Ultimately, I'm not trying to say which one is right here but I am countering your claim that this can all be summed up to class culture distinctions. Moore and Beck both took on the same problem - globalization - from a blue collar standpoint but with radically different conclusions.
And would you really include Fire Dog Lake in there? I got into a Twitter argument with a progressive who argued belligerently that Jane Hamsher (the founder, whose work on immigration and drug rights I adore) and Glenn Greenwald are libertarians in progressive disguise. There's nothing wrong with being such but I thought it's an interesting point to raise.
Whoa. Had to backtrack to where my head was eight days ago. It's not that easy anymore. :)
After re-reading our comments, it looks as though class/culture may have different connotations for each of us.
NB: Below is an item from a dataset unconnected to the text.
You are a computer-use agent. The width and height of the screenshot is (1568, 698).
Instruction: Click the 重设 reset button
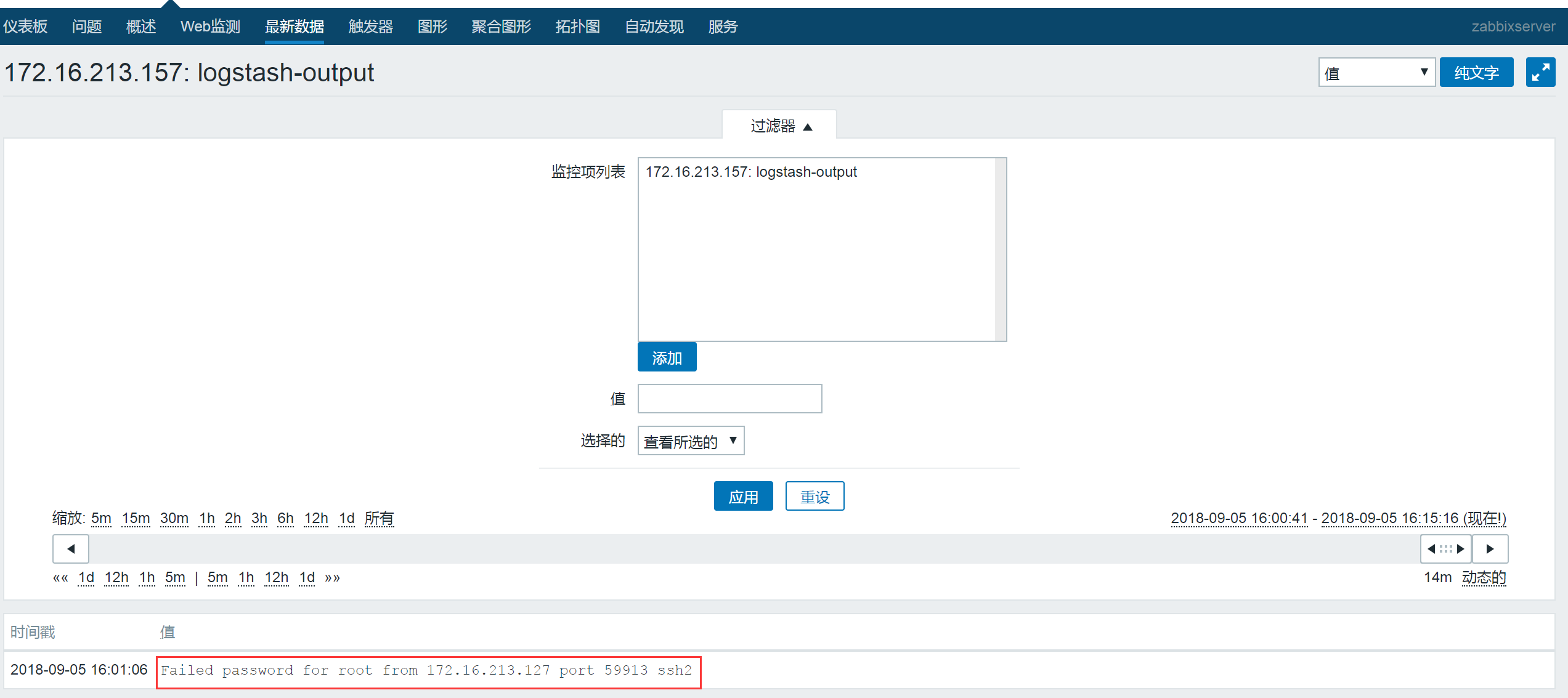815,494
Sure there are some superficial similarities between Beck and Moore but looking a little further into their background reveals some differences that may explain the divergence in their political outlook.
Moore is a decade older; he has more formal education; and, he had a much more stable childhood. Moore considered going to a Catholic seminary while Beck turned from Catholicism to Mormonism. Those are culture things.
Still both owe their success to feeling ressentiment. Moore resented the closing of GM plants and focused his anger on Roger Smith and capitialism. Poor Beck has a more diffuse form of ressentiment, one shared by millions of people. He just knows things did not work out like they were supposed to and he keeps trying to figure out why. Sometimes he blames himself (alcholism); sometimes others; and sometimes the system. Beck very well may be dangerous but only because he is somehow focusing the ressentiment he shares with millions of others not because he once looked for his answers in Mormonism.
I really don't think ressentiment is exclusive to any particular party or class or culture although whose up and whose down at a given time will determine who is experiencing it. It can be a powerful force and has been at the root of all significant political change.
OK, I can't argue with that. (Or maybe it's because it's my bedtime.)